Lay people are called to find the lost sheep


By Dan Ebener
For The Catholic Messenger

Luke 15: 4-7

“What man among you having a hundred sheep and losing one of them would not leave the ninety-nine in the desert and go after the lost one until he finds it? And when he does find it, he sets it on his shoulders with great joy and, upon his arrival home, he calls together his friends and neighbors and says to them, ‘Rejoice with me because I have found my lost sheep.’ I tell you, in just the same way there will be more joy in heaven over one sinner who repents than over ninety-nine righteous people who have no need of repentance.”


The feedback we received from the listening sessions for Vision 20/20 indicates that many Catholics do not understand what evangelization is or how it works.

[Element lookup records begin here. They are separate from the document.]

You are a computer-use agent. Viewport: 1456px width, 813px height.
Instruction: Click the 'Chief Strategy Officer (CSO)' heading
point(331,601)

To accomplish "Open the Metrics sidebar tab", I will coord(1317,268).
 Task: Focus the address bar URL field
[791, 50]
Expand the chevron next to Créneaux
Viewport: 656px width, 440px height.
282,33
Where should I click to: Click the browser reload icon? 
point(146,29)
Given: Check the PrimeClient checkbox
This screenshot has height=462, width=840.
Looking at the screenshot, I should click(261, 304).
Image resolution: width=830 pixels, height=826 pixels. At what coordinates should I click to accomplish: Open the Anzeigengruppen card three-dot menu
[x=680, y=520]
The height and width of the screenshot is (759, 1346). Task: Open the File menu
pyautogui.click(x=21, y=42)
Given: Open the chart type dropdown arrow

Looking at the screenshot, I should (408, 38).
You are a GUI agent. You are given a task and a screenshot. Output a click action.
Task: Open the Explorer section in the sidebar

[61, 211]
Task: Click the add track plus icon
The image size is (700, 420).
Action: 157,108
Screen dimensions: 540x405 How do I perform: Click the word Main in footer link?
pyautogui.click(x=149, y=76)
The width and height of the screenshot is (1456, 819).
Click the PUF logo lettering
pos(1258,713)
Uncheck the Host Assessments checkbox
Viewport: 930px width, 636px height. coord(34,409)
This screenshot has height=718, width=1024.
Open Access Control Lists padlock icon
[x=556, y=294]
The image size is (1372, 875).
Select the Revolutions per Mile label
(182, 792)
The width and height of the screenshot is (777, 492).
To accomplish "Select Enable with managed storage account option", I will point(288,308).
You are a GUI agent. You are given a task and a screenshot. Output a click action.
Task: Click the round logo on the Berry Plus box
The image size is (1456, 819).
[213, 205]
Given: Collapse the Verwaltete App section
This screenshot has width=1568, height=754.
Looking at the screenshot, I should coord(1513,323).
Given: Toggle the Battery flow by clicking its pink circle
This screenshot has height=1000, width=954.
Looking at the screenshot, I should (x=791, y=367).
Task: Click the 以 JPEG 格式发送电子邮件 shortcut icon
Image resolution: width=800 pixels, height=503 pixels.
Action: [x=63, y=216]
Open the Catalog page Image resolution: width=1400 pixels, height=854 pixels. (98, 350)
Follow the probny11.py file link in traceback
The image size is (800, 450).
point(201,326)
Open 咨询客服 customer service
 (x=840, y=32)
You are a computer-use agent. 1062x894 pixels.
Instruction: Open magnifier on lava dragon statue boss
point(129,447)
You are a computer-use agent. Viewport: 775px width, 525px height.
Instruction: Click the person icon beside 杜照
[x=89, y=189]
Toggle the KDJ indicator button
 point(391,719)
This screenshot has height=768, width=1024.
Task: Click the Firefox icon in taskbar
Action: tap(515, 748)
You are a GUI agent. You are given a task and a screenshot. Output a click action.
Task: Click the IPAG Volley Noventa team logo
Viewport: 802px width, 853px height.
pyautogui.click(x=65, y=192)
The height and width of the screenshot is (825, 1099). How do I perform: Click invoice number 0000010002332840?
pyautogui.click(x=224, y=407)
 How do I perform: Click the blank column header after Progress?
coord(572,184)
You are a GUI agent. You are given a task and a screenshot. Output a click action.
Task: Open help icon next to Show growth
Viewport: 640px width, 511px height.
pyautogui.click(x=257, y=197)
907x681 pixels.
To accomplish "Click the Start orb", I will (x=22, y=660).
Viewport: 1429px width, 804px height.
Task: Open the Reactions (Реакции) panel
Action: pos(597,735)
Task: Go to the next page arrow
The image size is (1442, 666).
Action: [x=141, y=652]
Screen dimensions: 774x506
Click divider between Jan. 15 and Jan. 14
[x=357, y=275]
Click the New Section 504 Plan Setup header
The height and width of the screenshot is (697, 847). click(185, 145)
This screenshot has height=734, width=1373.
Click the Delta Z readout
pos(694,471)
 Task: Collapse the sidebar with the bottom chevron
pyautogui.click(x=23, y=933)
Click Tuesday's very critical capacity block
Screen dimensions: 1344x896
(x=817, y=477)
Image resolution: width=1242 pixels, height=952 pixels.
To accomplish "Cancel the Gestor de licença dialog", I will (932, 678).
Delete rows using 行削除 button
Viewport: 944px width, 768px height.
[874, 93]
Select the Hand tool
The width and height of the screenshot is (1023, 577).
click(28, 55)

One way that Jesus teaches us about evangelization is through his parable of The Lost Sheep. A few things to notice in this story:


First, the shepherd was able to notice that one sheep was missing out of a flock of 100. I would be hard-pressed to notice the difference between a flock of 100 versus 99 sheep. The story suggests that the shepherd was in close relationship with his sheep.  He knew one was missing because the flock was incomplete.

Second, Jesus presents the process of “finding” in its simplest form. To “go after the lost one until he finds it” suggests that the shepherd steps out of his comfort zone, leaves behind his usual routine and searches for the lost one. One of the surprises in this story is how enthusiastically he goes after that one sheep.

Third, another surprise in this parable is the excessive celebration in finding the one sheep. The finding of the lost sheep is met “with great joy” and further “joy in heaven.” The shepherd even gathers his neighbors and friends — in his home, not the barn — to welcome and celebrate the return of the lost sheep.

The image of Jesus as the Good Shepherd (see John 10:11-18) has been used in Christian art throughout the ages.  In John’s Gospel, the good shepherd is the one who does not leave his flock when the wolf comes but is willing to lay down his life for his sheep. This idea of Jesus as shepherd has been extended to clergy, especially bishops, whose crozier staff is styled to depict a shepherd.

While the image of clergy as shepherd is a good metaphor the problem comes when the rest of us are expected to act like a “flock.” Sheep are passive, submissive and blindly obedient. They would never lead — they just want to be led. Nor are they consulted in the process of deciding where to go or what to do.

More importantly, notice in the parable that the sheep do not go searching for the lost one.  That role belongs exclusively to the shepherd. The idea of the congregation as a flock has contributed to the notion that only the clergy are responsible for the work of evangelization, which is going after the lost sheep.

We have reached a breaking point today where most of the flock has gone astray.  We can no longer think of lay people merely as sheep. Lay people are called to work side by side with the clergy in the ministry of evangelization.  We are called not to be sheep, but shepherds.  The work of finding the lost sheep belongs to all of us.

(Dan Ebener is director of parish planning for the Diocese of Davenport.)